Saturday, February 19, 2011

Alone Time

So I had a chance today to get out by myself for a little bit with no one but myself.  Mark and Q were sick so they stayed at home while I dropped the boys off with my sister and went to Charming Charlie's and Target.  It was STRANGE...I am not sure I could really say that I truly enjoyed it but it was nice.  I just felt lost ... as if I didn't really know what to do with no one with me.  I just wandered around looking at stuff.
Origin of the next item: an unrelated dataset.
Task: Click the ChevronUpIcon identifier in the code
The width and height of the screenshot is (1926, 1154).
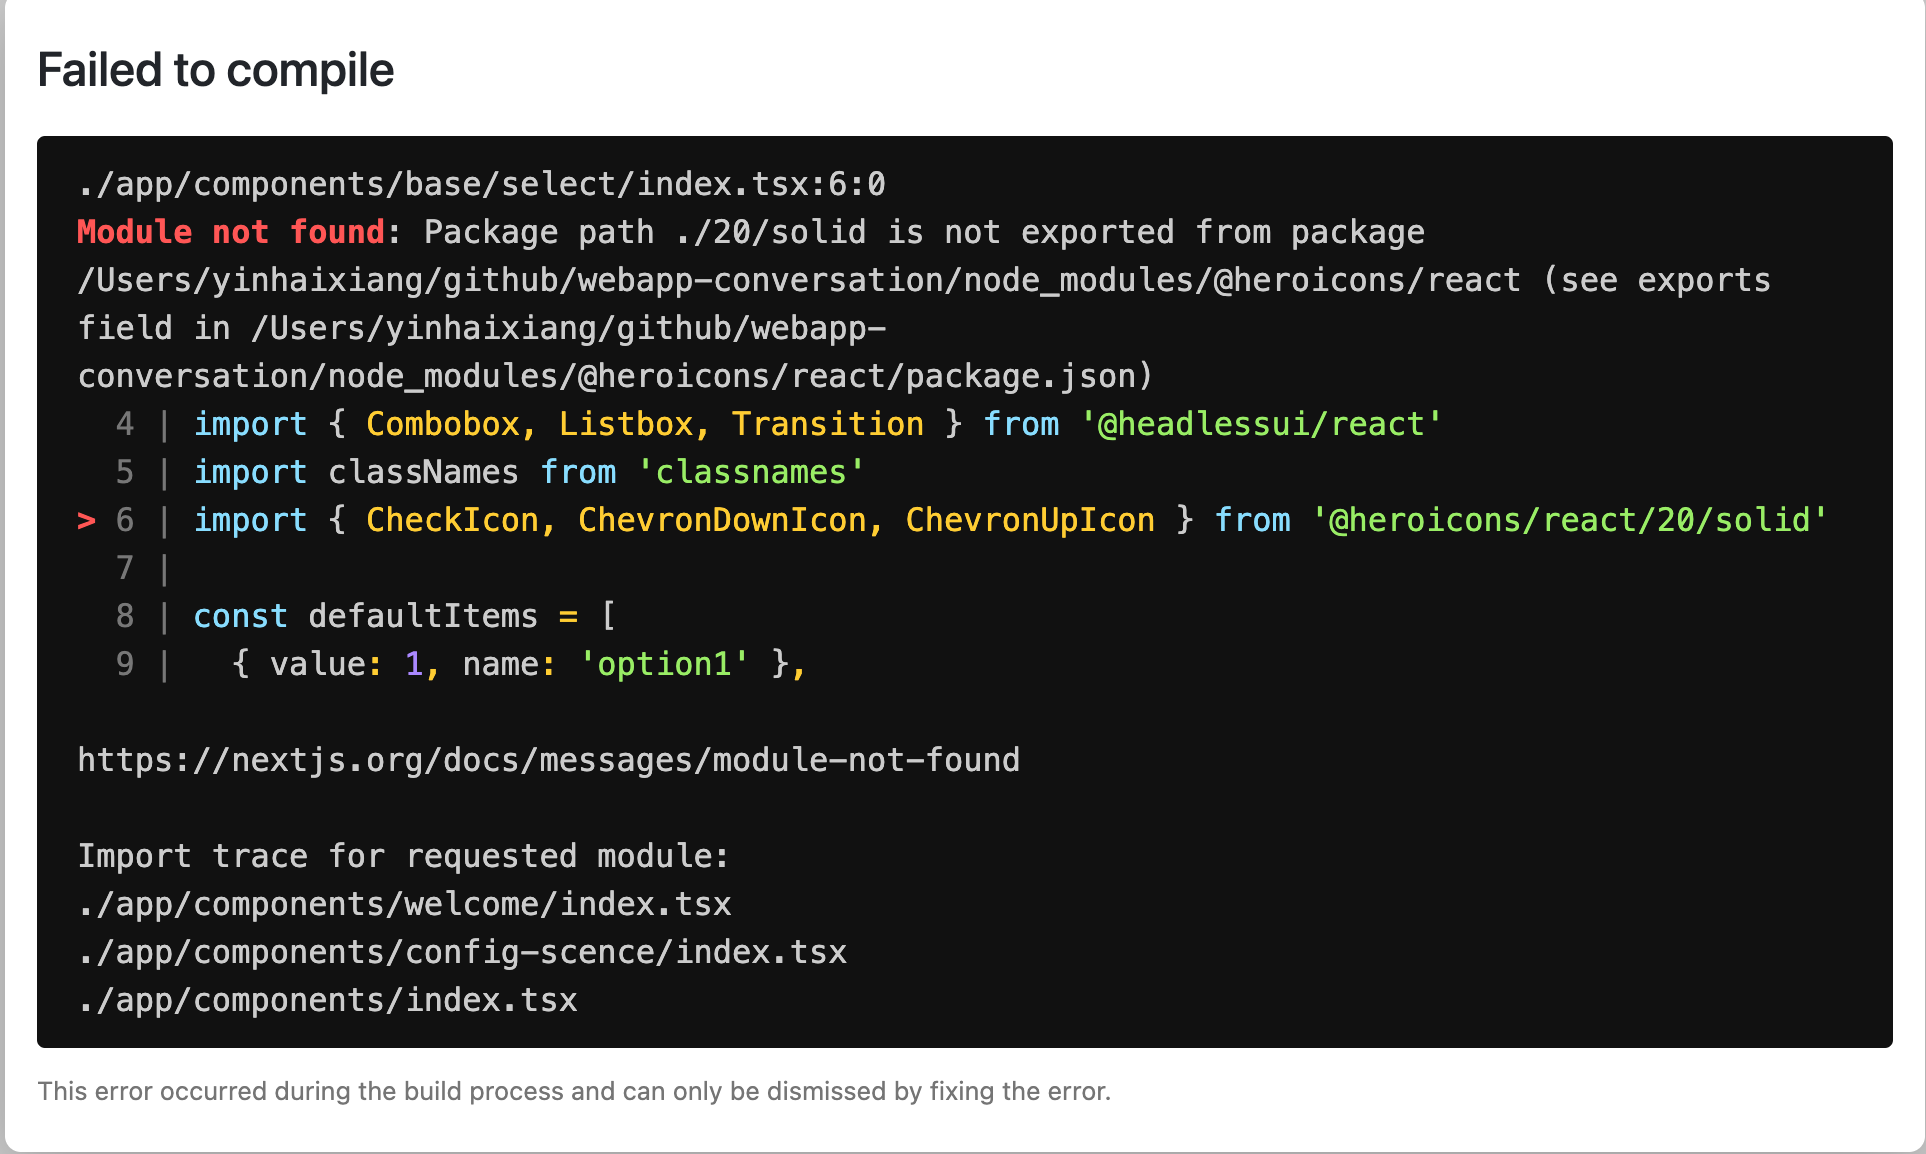Action: 1030,520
I got Q some socks and NutriGrain bars, Mark some Mucinex, a clearance pair of panties for myself... $2.10.  I looked at and tried on 2 cute pajama outfits but didn't get either...I couldn't bring myself to spend money on them.  Why is it so easy to buy the boys a pair of pajamas....yet I can't bring myself to spend the money on something for myself...and I need it more than them?!?!  It frustrates me that I'm like that.  I got home and wished I had bought them.

Anyways...it was just weird being out alone.  Maybe I just need to have more practice?!??  Yea, I think that may be the case!!! :)  Awesome part of my day...got to spend some sweet time with my sister, Jenn!

Tuesday, February 15, 2011

Do I?

I have felt nudged to start a blog, so I am beginning this blogging journey mainly as a way to air out the days thoughts but also to share with you what God is doing in my life and be an encouragement to others.


The Lord your God is with you, He is mighty to save. He will take great delight in you, He will quiet you with His love, He will rejoice over you with singing. 
Zephaniah 3:17


This verse has come to me twice today so it must mean that God wants me to hear it.   I definitely need a reminder that God delights in me, as I have always found it hard to believe that anyone would find me to be worthy of delight, especially God!  How silly though for me to think that ... He is my Creator and Sustainer...why would a creator not delight in his creation?!  


As I read, re-read, and read again this verse...many questions come to my mind.  Do I truly believe that God is with me?  Do I really believe He is mighty to save?  Do I truly believe He loves me, delights in me and rejoices over me with singing?   These may seem like totally easy questions to answer...but when we really look deep in our hearts, we may not always be able to answer yes to them.  For me, today...these are hard to answer a yes with.  I feel discouraged and broken...but I totally know that, in His Word, is where I need to be...seeking Him is my only way out of this pit!  


I often feel like a failure as a mother, a wife and a child of God ... on so many days ... but I know this is a journey.  Sanctification is a process in which I must be patient and obedient.  I feel Him drawing me to come closer to Him and I desire to follow His leadings.